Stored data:

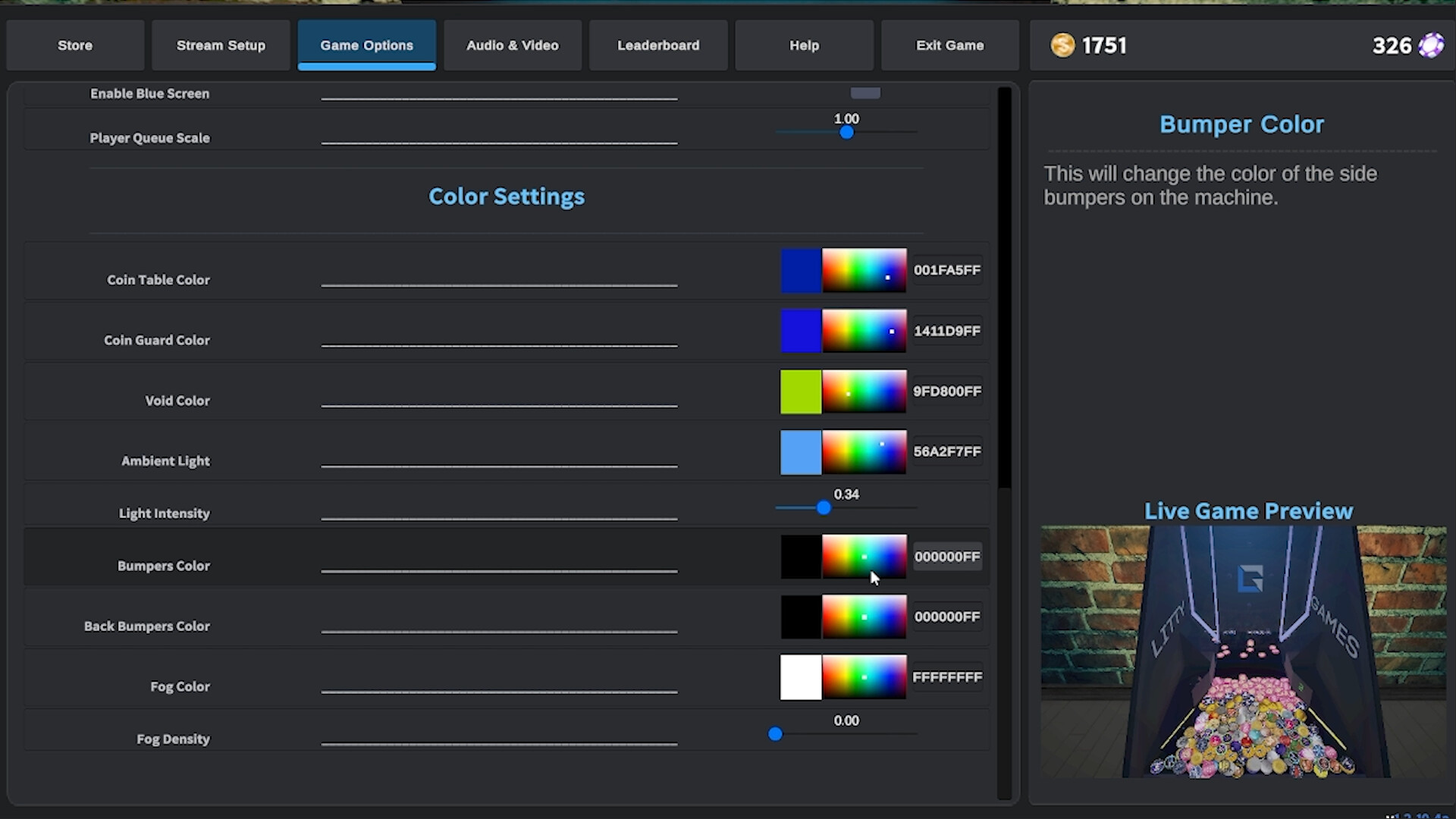The height and width of the screenshot is (819, 1456).
Task: Click the Light Intensity slider handle
Action: coord(824,508)
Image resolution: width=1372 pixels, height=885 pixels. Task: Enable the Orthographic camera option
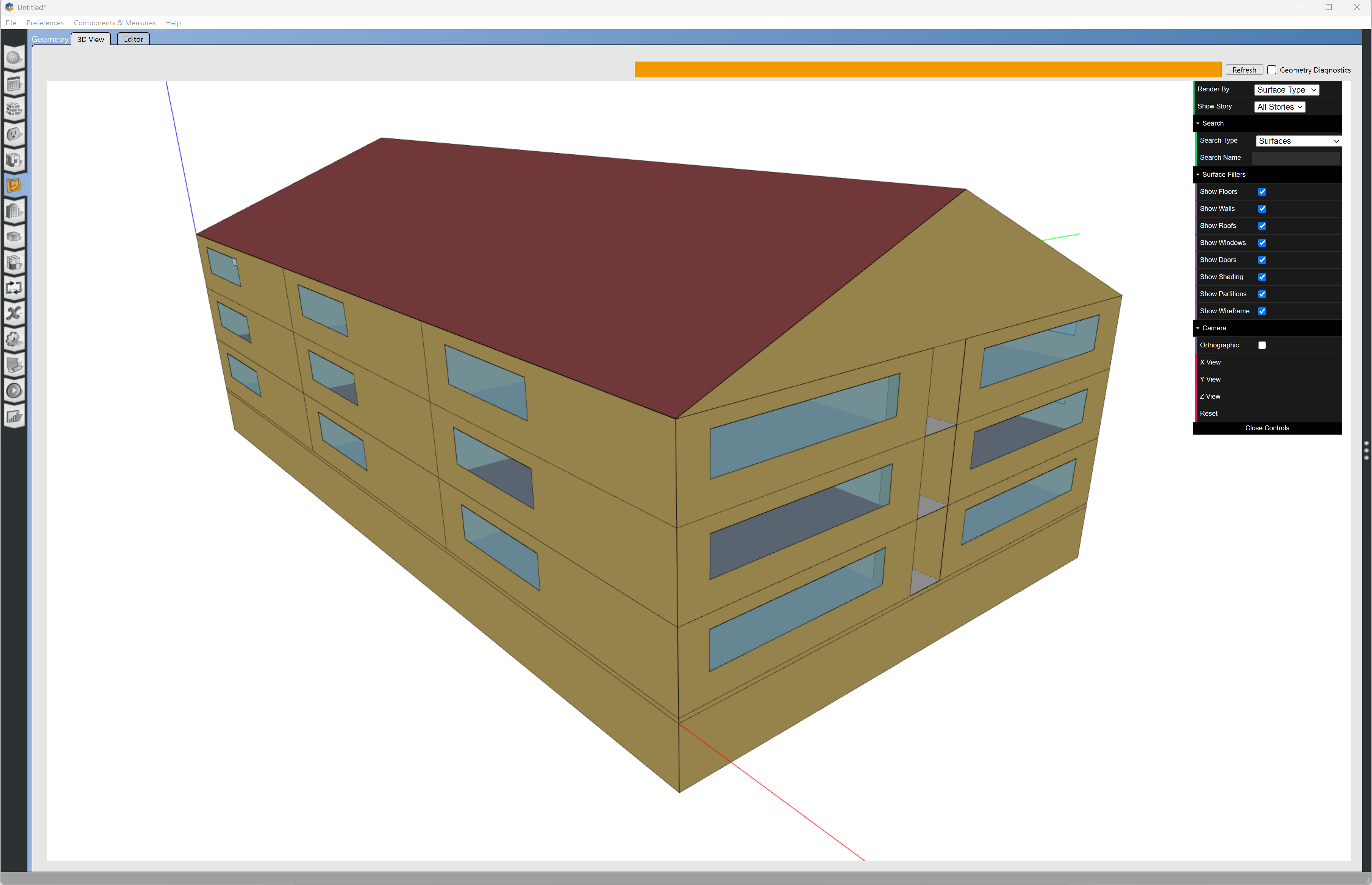(1262, 345)
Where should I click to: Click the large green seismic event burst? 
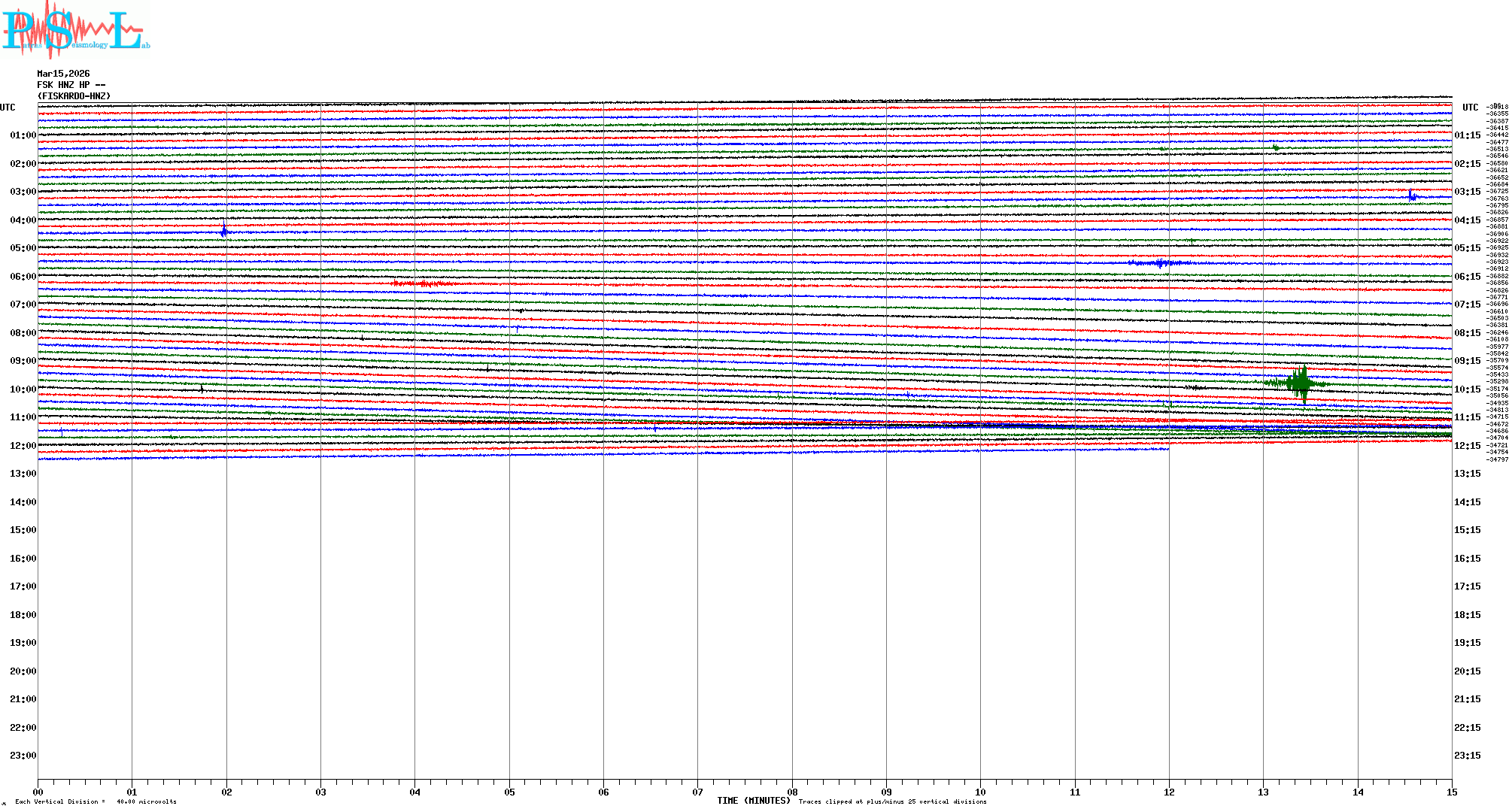point(1301,384)
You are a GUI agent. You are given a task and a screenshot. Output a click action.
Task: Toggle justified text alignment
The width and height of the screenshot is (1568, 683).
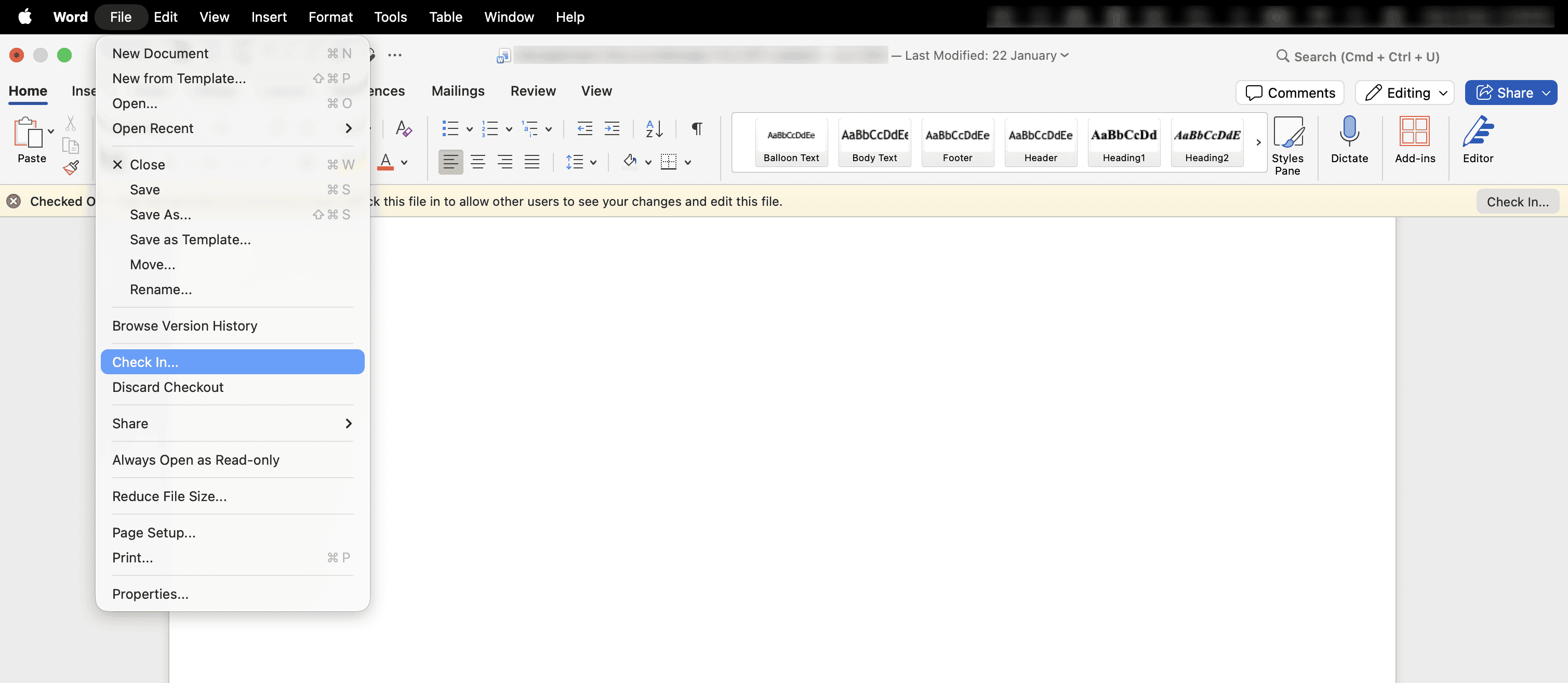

Exercise requirements:
Only the lines from the one holding "Image resolution: width=1372" to the last line of the entries above should be printed, exactly as they appear and with no pictures.

Result:
Image resolution: width=1372 pixels, height=885 pixels. Task: Enable the Orthographic camera option
(1262, 345)
Where should I click to: Click the large green seismic event burst? 
point(1301,384)
You are a GUI agent. You are given a task and a screenshot. Output a click action.
Task: Toggle justified text alignment
The width and height of the screenshot is (1568, 683).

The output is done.